_Records provided:_
───

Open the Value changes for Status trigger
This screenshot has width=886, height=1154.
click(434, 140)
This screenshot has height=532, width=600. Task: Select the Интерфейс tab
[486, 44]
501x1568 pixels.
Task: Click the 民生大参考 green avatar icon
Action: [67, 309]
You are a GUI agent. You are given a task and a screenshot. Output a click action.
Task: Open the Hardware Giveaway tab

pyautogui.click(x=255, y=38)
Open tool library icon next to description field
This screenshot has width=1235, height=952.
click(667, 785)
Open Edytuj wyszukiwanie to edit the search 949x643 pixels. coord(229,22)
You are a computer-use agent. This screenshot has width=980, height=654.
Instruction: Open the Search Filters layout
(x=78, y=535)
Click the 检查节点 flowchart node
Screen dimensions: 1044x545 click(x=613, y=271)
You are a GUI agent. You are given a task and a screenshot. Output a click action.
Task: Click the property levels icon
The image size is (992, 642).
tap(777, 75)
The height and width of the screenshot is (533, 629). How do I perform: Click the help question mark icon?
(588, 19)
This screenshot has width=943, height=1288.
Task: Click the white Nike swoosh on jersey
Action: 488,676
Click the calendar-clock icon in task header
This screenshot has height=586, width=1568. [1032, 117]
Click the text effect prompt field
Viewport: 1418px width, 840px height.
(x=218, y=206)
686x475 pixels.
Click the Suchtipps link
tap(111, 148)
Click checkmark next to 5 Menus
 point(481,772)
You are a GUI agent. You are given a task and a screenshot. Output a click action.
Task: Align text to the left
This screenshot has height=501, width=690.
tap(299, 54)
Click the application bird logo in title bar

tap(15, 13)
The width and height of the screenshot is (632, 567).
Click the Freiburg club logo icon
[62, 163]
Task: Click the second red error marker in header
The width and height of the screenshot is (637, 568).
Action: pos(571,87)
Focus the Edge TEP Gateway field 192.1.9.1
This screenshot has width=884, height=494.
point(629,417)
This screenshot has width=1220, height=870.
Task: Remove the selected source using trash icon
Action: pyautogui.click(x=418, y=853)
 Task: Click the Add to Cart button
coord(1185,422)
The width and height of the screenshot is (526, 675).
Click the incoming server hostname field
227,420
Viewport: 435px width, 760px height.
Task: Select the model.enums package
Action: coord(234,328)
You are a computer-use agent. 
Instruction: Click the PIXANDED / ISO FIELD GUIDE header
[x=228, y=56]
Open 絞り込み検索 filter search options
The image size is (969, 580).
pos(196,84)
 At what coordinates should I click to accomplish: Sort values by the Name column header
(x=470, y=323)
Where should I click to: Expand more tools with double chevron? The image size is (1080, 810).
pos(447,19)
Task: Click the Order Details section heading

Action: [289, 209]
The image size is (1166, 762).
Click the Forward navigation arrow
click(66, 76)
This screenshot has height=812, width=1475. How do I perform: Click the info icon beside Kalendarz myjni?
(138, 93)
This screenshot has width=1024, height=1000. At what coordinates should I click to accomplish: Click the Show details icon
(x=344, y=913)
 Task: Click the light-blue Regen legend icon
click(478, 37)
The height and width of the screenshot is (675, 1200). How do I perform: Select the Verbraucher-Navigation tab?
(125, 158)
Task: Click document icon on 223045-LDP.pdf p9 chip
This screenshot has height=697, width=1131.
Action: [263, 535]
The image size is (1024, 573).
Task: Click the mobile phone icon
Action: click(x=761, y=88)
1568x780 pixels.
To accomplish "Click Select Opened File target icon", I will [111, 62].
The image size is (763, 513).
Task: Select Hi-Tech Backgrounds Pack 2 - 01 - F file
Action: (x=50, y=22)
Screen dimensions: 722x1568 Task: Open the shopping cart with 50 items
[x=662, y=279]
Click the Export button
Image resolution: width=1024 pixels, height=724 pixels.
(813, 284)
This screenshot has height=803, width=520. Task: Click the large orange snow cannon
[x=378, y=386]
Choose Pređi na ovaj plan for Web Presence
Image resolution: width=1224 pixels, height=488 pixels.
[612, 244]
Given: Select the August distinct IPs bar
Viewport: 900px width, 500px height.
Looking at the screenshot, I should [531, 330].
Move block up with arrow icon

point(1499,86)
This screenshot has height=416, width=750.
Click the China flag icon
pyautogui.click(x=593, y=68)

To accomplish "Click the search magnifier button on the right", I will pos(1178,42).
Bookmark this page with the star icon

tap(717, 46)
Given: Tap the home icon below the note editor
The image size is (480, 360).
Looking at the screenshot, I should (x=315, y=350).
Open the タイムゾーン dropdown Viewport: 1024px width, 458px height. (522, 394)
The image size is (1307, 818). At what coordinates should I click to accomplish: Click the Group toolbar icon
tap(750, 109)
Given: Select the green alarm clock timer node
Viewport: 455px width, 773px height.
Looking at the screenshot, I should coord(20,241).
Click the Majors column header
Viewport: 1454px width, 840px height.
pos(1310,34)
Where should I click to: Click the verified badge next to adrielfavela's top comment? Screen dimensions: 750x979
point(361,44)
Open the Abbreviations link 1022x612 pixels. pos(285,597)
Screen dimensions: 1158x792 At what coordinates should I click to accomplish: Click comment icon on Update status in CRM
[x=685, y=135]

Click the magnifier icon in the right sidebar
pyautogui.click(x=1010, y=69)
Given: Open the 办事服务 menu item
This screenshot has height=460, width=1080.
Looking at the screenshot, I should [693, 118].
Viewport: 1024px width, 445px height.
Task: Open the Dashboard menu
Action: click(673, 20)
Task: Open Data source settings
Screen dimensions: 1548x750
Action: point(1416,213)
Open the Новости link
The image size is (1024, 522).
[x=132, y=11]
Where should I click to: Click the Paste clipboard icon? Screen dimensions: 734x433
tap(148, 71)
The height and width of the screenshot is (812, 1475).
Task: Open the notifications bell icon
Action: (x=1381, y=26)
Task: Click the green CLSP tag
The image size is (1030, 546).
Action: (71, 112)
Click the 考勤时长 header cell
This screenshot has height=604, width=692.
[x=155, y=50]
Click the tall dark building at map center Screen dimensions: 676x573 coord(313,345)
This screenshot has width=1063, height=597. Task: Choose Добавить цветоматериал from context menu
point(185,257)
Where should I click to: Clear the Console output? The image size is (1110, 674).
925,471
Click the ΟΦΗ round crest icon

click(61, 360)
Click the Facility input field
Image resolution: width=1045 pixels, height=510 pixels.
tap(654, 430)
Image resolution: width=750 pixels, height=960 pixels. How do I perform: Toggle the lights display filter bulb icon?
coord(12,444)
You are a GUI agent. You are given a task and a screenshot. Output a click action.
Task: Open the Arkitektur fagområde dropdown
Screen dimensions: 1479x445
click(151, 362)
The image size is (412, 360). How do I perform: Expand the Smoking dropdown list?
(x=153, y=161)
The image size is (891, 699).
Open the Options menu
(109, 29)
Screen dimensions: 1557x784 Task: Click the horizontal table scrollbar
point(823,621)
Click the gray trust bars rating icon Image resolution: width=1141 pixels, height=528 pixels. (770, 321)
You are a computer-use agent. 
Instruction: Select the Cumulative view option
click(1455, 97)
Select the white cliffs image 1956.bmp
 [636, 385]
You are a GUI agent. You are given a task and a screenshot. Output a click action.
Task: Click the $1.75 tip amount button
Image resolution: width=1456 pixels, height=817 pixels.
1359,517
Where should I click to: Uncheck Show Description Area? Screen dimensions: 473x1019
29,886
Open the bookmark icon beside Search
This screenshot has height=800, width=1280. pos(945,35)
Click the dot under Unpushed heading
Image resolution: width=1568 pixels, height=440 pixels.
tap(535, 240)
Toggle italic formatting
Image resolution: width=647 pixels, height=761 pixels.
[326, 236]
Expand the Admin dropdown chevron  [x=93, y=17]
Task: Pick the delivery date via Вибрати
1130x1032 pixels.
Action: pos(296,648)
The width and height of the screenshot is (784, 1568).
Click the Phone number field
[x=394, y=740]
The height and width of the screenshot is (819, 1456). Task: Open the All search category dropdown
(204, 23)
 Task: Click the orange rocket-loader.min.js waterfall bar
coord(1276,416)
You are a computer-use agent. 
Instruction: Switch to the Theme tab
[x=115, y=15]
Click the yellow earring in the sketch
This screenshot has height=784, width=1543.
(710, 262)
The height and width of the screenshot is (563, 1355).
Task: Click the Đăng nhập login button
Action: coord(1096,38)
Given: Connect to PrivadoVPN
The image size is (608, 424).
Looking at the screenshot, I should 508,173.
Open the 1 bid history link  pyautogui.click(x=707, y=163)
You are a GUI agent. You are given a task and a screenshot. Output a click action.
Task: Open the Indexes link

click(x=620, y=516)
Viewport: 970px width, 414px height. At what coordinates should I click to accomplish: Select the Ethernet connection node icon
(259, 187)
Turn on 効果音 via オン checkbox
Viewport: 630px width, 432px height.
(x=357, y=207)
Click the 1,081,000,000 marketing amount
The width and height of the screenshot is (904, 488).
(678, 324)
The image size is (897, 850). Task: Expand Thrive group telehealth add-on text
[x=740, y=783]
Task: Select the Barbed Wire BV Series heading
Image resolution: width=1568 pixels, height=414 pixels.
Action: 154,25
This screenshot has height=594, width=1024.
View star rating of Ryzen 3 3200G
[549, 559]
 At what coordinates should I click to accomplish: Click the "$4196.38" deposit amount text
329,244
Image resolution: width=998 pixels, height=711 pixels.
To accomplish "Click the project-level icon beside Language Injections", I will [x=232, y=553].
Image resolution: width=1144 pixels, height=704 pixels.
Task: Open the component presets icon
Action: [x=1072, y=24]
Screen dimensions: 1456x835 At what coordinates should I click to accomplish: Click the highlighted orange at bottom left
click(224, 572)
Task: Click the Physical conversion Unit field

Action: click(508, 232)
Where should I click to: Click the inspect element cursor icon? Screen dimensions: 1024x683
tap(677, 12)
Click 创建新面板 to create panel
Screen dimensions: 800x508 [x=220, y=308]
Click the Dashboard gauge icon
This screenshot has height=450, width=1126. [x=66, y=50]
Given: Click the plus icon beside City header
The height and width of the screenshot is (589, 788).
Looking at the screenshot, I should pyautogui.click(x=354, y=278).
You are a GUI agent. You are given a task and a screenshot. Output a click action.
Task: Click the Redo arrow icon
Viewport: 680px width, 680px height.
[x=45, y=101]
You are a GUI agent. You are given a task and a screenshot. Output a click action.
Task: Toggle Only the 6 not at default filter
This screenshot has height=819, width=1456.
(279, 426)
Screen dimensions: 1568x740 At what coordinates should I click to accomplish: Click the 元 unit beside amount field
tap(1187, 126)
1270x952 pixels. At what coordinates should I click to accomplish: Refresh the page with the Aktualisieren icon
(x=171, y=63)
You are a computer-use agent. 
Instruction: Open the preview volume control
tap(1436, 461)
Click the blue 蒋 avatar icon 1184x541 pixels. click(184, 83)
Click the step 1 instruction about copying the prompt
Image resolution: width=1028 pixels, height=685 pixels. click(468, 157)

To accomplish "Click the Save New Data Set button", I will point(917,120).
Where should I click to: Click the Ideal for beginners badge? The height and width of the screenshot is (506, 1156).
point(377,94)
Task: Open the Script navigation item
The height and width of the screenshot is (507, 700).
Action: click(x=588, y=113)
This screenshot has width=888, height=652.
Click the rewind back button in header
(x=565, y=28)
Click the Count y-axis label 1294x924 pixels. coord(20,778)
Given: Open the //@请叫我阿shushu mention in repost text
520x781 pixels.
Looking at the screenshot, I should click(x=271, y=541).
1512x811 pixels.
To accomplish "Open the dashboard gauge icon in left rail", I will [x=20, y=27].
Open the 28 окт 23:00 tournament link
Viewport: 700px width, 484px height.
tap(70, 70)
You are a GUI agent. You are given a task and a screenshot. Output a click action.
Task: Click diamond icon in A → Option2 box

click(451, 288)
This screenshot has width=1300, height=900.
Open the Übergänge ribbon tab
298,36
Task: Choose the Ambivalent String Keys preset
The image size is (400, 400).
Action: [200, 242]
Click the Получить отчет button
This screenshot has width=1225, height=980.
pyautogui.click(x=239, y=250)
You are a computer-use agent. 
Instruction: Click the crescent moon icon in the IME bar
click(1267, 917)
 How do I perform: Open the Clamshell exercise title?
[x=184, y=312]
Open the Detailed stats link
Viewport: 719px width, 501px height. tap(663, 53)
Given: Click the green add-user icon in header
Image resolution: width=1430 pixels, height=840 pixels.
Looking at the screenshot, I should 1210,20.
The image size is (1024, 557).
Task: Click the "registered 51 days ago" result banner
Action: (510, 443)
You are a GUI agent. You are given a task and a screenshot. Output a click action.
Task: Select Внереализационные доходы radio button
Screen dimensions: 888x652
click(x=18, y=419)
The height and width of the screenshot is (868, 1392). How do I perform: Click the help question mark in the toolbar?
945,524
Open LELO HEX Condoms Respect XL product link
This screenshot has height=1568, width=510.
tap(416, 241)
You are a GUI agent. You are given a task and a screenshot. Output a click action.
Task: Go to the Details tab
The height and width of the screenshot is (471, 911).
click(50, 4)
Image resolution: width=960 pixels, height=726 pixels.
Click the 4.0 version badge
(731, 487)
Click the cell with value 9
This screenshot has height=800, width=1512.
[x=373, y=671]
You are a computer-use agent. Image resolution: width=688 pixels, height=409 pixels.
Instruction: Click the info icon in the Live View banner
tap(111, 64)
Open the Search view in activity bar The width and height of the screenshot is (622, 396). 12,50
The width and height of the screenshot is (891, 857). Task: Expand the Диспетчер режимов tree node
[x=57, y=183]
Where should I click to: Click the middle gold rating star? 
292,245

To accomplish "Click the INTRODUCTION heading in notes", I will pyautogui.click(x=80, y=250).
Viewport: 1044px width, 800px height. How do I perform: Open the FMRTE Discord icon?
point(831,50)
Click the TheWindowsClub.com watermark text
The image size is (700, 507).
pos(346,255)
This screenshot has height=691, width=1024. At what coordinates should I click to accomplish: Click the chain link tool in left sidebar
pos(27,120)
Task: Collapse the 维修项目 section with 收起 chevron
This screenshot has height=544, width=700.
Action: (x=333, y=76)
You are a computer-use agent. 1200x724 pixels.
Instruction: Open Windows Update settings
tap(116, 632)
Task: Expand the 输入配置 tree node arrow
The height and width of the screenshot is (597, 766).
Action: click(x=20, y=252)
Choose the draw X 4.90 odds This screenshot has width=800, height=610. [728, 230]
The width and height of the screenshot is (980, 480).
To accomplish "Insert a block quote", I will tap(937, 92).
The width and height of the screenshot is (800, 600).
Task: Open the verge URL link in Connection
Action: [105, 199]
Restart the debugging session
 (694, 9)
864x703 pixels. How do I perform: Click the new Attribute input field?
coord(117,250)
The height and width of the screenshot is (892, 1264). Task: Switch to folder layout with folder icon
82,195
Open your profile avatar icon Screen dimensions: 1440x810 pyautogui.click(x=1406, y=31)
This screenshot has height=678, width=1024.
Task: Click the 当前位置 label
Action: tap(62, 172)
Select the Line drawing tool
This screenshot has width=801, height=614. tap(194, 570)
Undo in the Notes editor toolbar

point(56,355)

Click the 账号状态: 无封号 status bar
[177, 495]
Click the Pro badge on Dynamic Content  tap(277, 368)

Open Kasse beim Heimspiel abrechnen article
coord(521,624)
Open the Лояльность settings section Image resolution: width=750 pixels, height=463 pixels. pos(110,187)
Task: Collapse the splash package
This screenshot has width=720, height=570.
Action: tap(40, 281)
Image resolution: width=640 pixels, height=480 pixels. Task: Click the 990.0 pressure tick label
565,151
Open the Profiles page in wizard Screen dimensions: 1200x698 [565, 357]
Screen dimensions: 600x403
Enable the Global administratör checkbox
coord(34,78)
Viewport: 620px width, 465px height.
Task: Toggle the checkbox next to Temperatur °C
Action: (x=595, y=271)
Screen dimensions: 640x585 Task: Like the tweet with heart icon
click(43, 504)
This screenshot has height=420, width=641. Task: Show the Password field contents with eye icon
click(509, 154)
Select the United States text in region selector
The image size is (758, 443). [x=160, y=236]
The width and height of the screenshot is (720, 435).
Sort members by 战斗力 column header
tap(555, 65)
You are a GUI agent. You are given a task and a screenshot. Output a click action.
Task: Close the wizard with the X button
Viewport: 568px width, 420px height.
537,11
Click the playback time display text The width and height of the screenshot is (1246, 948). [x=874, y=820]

───

_Problem to work on:_ Only lines holding the word "Collapse" are wanted; list them all from the material.

_Worked solution:_
Task: Collapse the 维修项目 section with 收起 chevron
Task: Collapse the splash package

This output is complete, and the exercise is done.